• **Extrait de page**:
•••

Devoir de Philosophie

abasourdir ABASOURDIR, verbe transitif.

Publié le 27/09/2015

Extrait du document

abasourdir

ABASOURDIR, verbe transitif.  

I.—  Sens physique.  [Employé surtout au participe passé]  Étourdir et comme assourdir par un grand bruit : 

Ø 1. Si je sortais sans prendre toutes les petites précautions indiquées contre le rhume, j'étais d'abord, je ne dirai pas grondée, mais abasourdie le mot n'est que ce qu'il faut pour exprimer la tempête de sa voix et l'abondance des épithètes injurieuses qui ébranlaient mon système nerveux.

AURORE DUPIN, BARONNE DUDEVANT, DITE GEORGE SAND, Histoire de ma vie, tome 2, 1855, page 449. 

Ø 2. Il [Vairon] épaula, visa à peine, lâcha le coup... Encore abasourdi par la détonation, il entendit le cri furieux de l'adjudant Morache qui arrivait sur lui en gesticulant, brandissant son bâton comme s'il allait le battre.

ROLAND LECALELÉ, DIT ROLAND DORGELÈS, Les Croix de bois,  1919, page 47. 

Ø 3. Tirez! tirez! hurle Ricordeau qu'on ne voit pas. Abasourdis, hébétés, on recharge le lebel qui brùle.

ROLAND LECALELÉ, DIT ROLAND DORGELÈS, Les Croix de bois,  1919 page 238. 

Remarque : 1. Abasourdi est souvent joint à des mots exprimant le bruit et l'intensité du trouble physique produit chez l'homme ou chez l'animal : vacarme immense (JULES MICHELET, Journal, octobre 1859, page 493); terrible vacarme (GEORGES DUHAMEL, Chronique des Pasquier, Le Notaire du Havre, 1933, page 140); bruits géants (JEAN-PAUL SARTRE, Les Mots, 1964, page 45). 2. Pour les emplois autres qu'au participe passé, confer stylistique, étymologie et historique. 

II.—  Figuré et familier.  [Employé généralement au participe passé]  Provoquer chez quelqu'un un sentiment voisin de la stupeur : 

Ø 4. Lambert, ou calme ou abasourdi, ne répondit à aucune de nos questions.

HONORÉ DE BALZAC, Louis Lambert,  1832, page 44. 

Ø 5.... on avait oublié l'invitation. « Voulez-vous prendre quelque chose » me dit le mari. J'étais tellement étonné, abasourdi, écrasé, que je refusai.

•••

• **Liste source**:
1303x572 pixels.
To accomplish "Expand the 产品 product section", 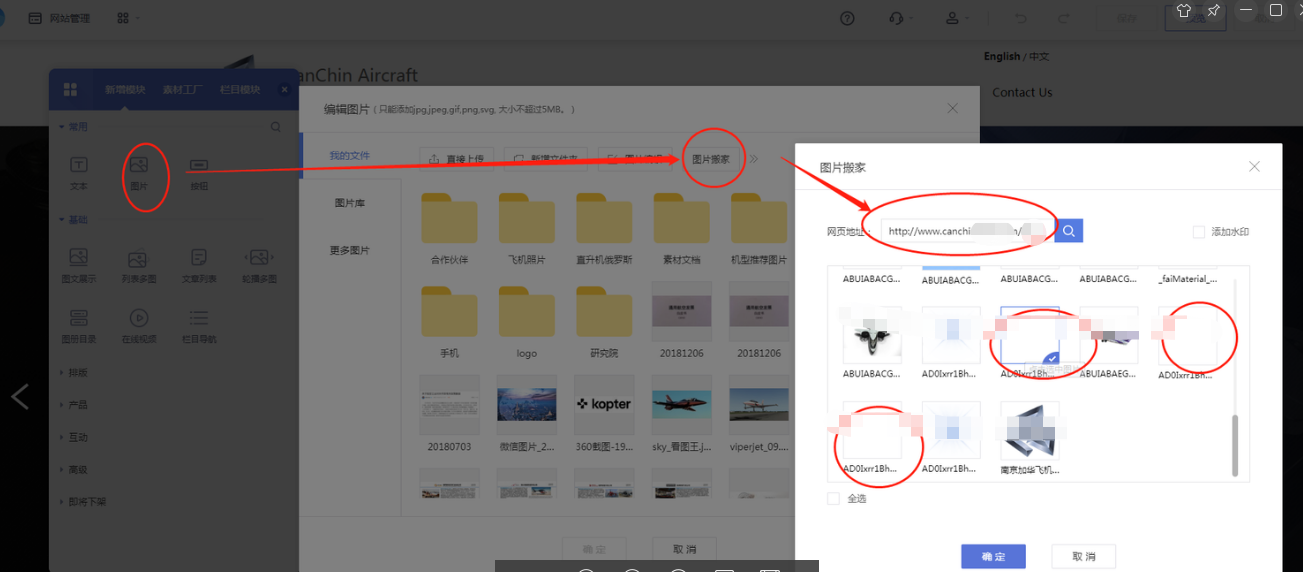I will click(76, 405).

•••

• **Consigne A**:
Recopiez le passage de l'article sur le verbe abasourdir compris entre « Ø 3. Tirez! » et « étymologie et historique. », bornes incluses.
• **Consigne B**:
D'après l'article sur le verbe abasourdir, que signifie ce verbe au sens figuré et familier ?
• **Consigne C**:
Prolongez l'article sur le verbe abasourdir en reprenant juste après sa dernière phrase.

• **Réponse A**:
Ø 3. Tirez! tirez! hurle Ricordeau qu'on ne voit pas. Abasourdis, hébétés, on recharge le lebel qui brùle.

ROLAND LECALELÉ, DIT ROLAND DORGELÈS, Les Croix de bois,  1919 page 238. 

Remarque : 1. Abasourdi est souvent joint à des mots exprimant le bruit et l'intensité du trouble physique produit chez l'homme ou chez l'animal : vacarme immense (JULES MICHELET, Journal, octobre 1859, page 493); terrible vacarme (GEORGES DUHAMEL, Chronique des Pasquier, Le Notaire du Havre, 1933, page 140); bruits géants (JEAN-PAUL SARTRE, Les Mots, 1964, page 45). 2. Pour les emplois autres qu'au participe passé, confer stylistique, étymologie et historique.

• **Réponse B**:
Il signifie provoquer chez quelqu'un un sentiment voisin de la stupeur.

• **Réponse C**:
ALPHONSE KARR, Sous les tilleuls,  1832, page 77. 

Ø 6. La comtesse regarda Eugène, qui restait immobile, abasourdi par la violence de cette scène.

HONORÉ DE BALZAC, Le Père Goriot,  1835, page 263. 

Ø 7. Lousteau sortir laissant Lucien abasourdi, perdu dans un abîme de pensées, volant au-dessus du monde comme il est.

HONORÉ DE BALZAC, Les Illusions perdues,  1843, page 330. 

Ø 8. —  Allons donc! Monsieur Bertuccio, dit le comte. Mais celui auquel il s'adressait était abasourdi, stupide, anéanti.

ALEXANDRE DUMAS PÈRE, Le Comte de Monte-Cristo,  1846, page 626. 

Ø 9. M. de Kergaz pressa Rocambole, déconcerté et tout abasourdi de voir son secret possédé par son adversaire.

PIERRE-ALEXIS, VICOMTE PONSON DU TERRAIL, Rocambole, les drames de Paris, tome 3, Le Club des valets de coeur, 1859, page 530.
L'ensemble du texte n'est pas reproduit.